Recently (since the move to a new server a few months ago), Somethinkodd.com has been down for a couple of minutes, many many times.
If you visit the site during the downtime, you get a message from my web-host ISP explaining that the site has exceeded its 20% CPU quota, and hence has been taken off-line for a few minutes.
It only seems to happen when I am working on my site (However, it occurred to me that the problem might be frequently occurring when I am not working on my site, but I hadn’t noticed, because I wasn’t working on my site at the time…)
I originally guessed that the problem might be related to the use of Unison, and I was going to get around to work out how to “nice” it.
Today, the problem occurred when I hadn’t used Unison, and I realised my original assumption was wrong. Checking the logs, I found that just prior to the downtime, the Atom feed on one of my old test blogs was being hit moderately hard – 300 times in 40 seconds.
I looked up the IP address to find out who it was who was peeking at my (unpublished) test blog. Uh oh, I recognize that domain name. That’s my web-server.
At this stage, it seems that there is a nasty denial-of-service bug in WordPress’s (pretend) cron jobs. I almost certainly have a misconfiguration somewhere (Let’s be clear about that; I have treated my test blogs harshly, and migrated them around several servers and URLs.

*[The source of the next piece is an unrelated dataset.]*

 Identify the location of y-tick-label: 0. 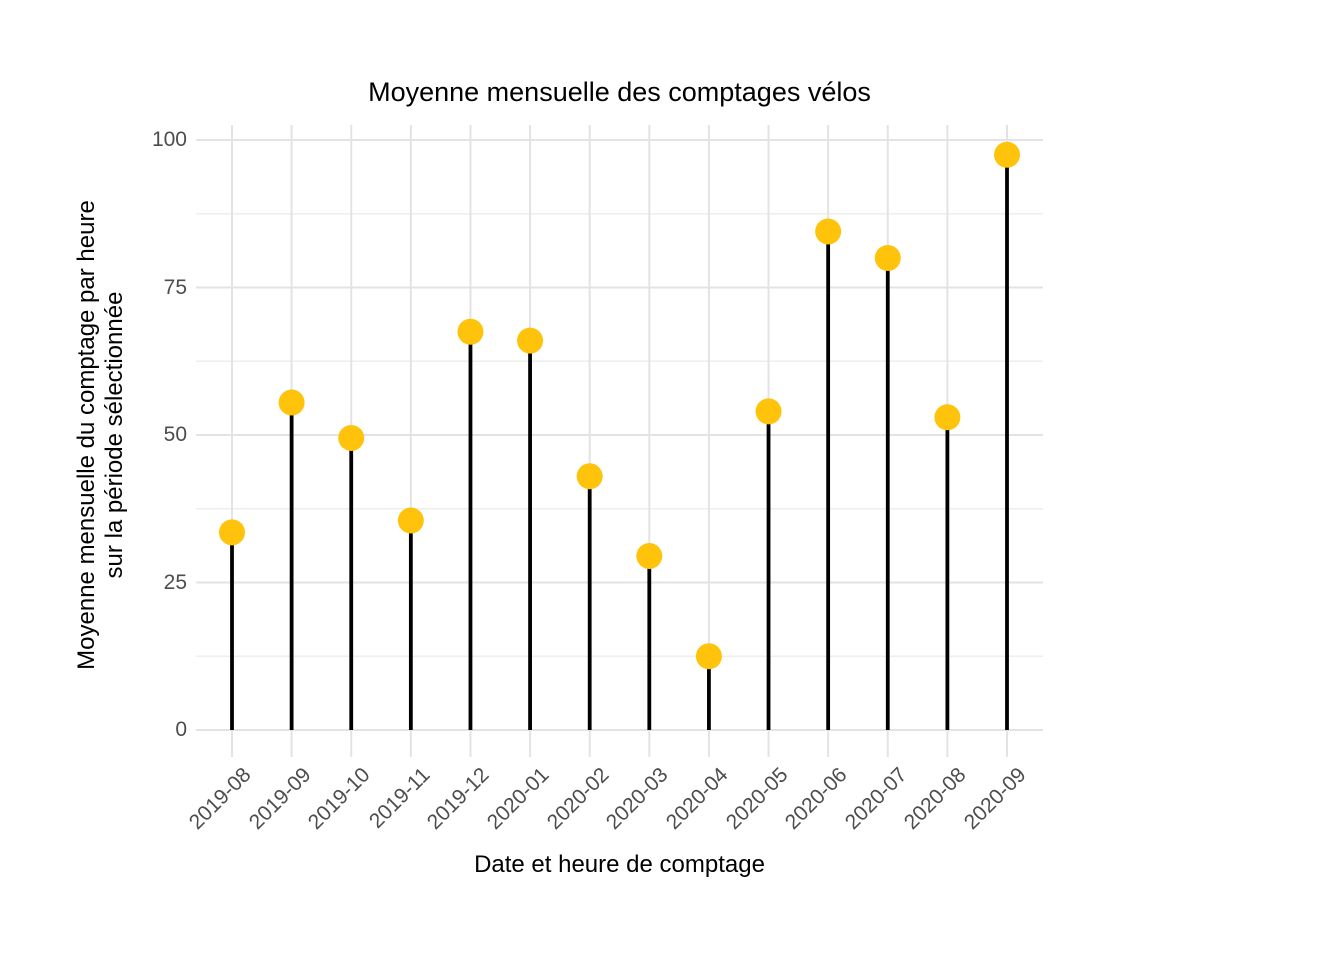
(181, 730).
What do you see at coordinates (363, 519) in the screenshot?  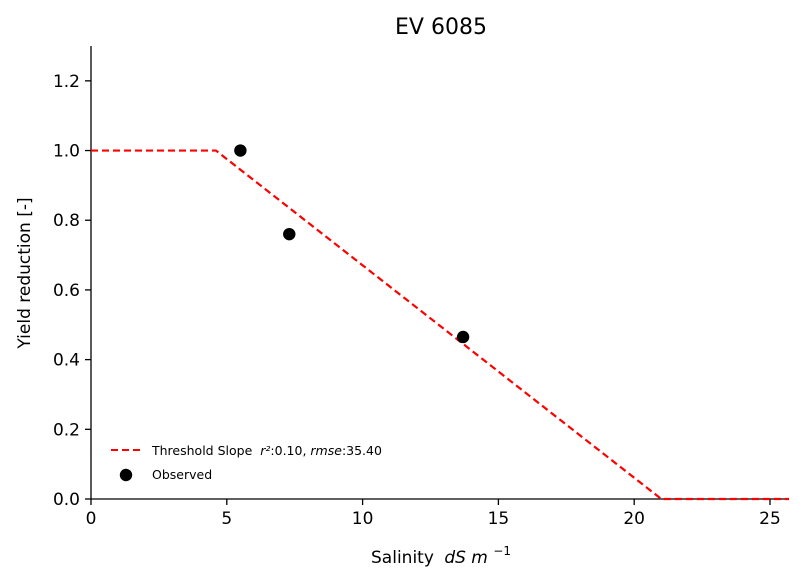 I see `x-tick-label: 10` at bounding box center [363, 519].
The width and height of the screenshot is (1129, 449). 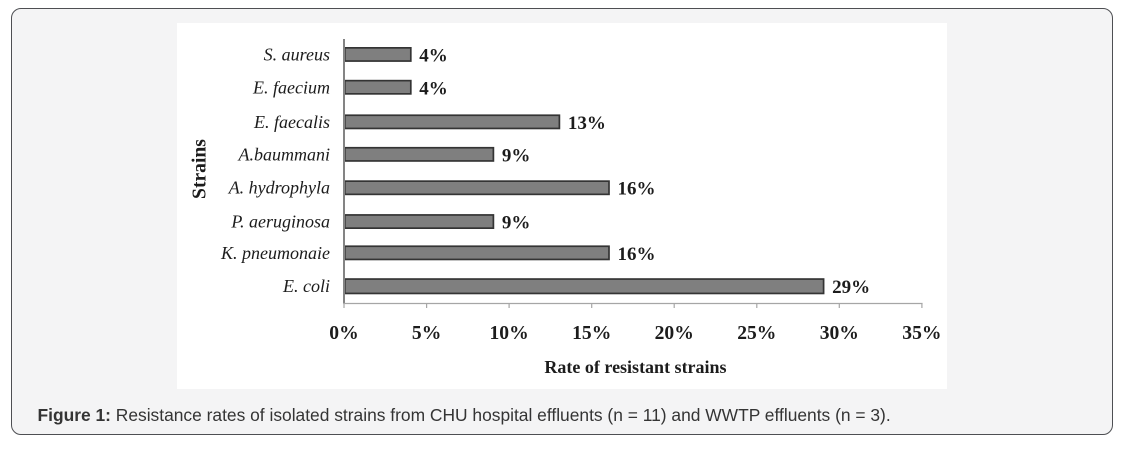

That’s why I have them.) A scheduled task is trying to fetch a non-existent page, which is returning a 404 error. Either that is causing it to simply try again or (perhaps more likely) it is being added to a list of incomplete jobs that get tried again in the next cron job run.
Hopefully, I will nail the problem soon. Let me know if you see any downtime.
Comment by Dave on July 14, 2007
Yay ! a Fibonacci bug !!!